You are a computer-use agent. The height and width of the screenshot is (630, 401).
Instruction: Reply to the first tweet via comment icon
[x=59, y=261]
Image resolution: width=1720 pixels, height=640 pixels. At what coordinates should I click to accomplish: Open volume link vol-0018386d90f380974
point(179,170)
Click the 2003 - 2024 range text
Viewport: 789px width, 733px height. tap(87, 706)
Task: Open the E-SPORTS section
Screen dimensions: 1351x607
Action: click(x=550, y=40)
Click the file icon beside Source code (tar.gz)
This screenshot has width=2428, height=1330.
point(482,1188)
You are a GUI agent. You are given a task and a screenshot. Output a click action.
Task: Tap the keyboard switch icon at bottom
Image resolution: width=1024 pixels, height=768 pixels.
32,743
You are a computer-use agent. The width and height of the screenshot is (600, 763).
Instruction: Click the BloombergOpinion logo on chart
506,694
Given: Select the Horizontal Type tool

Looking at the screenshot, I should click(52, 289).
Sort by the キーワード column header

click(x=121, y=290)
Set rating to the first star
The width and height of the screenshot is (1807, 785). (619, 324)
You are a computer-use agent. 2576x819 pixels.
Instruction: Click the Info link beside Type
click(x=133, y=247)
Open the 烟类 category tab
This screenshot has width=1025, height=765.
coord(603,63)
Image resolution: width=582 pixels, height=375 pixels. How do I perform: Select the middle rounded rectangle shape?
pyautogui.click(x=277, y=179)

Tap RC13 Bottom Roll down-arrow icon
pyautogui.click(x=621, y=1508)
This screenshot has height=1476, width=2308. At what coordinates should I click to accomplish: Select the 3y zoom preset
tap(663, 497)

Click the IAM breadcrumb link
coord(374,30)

****

▸ ACTIVITY:
A faithful retyping of every entry above is the task.

▸ EXERCISE ANSWER:
You are a computer-use agent. The height and width of the screenshot is (630, 401).
Instruction: Reply to the first tweet via comment icon
[x=59, y=261]
Image resolution: width=1720 pixels, height=640 pixels. At what coordinates should I click to accomplish: Open volume link vol-0018386d90f380974
point(179,170)
Click the 2003 - 2024 range text
Viewport: 789px width, 733px height. tap(87, 706)
Task: Open the E-SPORTS section
Screen dimensions: 1351x607
Action: click(x=550, y=40)
Click the file icon beside Source code (tar.gz)
This screenshot has width=2428, height=1330.
point(482,1188)
You are a GUI agent. You are given a task and a screenshot. Output a click action.
Task: Tap the keyboard switch icon at bottom
Image resolution: width=1024 pixels, height=768 pixels.
32,743
You are a computer-use agent. The width and height of the screenshot is (600, 763).
Instruction: Click the BloombergOpinion logo on chart
506,694
Given: Select the Horizontal Type tool

Looking at the screenshot, I should click(52, 289).
Sort by the キーワード column header

click(x=121, y=290)
Set rating to the first star
The width and height of the screenshot is (1807, 785). (619, 324)
You are a computer-use agent. 2576x819 pixels.
Instruction: Click the Info link beside Type
click(x=133, y=247)
Open the 烟类 category tab
This screenshot has width=1025, height=765.
coord(603,63)
Image resolution: width=582 pixels, height=375 pixels. How do I perform: Select the middle rounded rectangle shape?
pyautogui.click(x=277, y=179)

Tap RC13 Bottom Roll down-arrow icon
pyautogui.click(x=621, y=1508)
This screenshot has height=1476, width=2308. At what coordinates should I click to accomplish: Select the 3y zoom preset
tap(663, 497)

Click the IAM breadcrumb link
coord(374,30)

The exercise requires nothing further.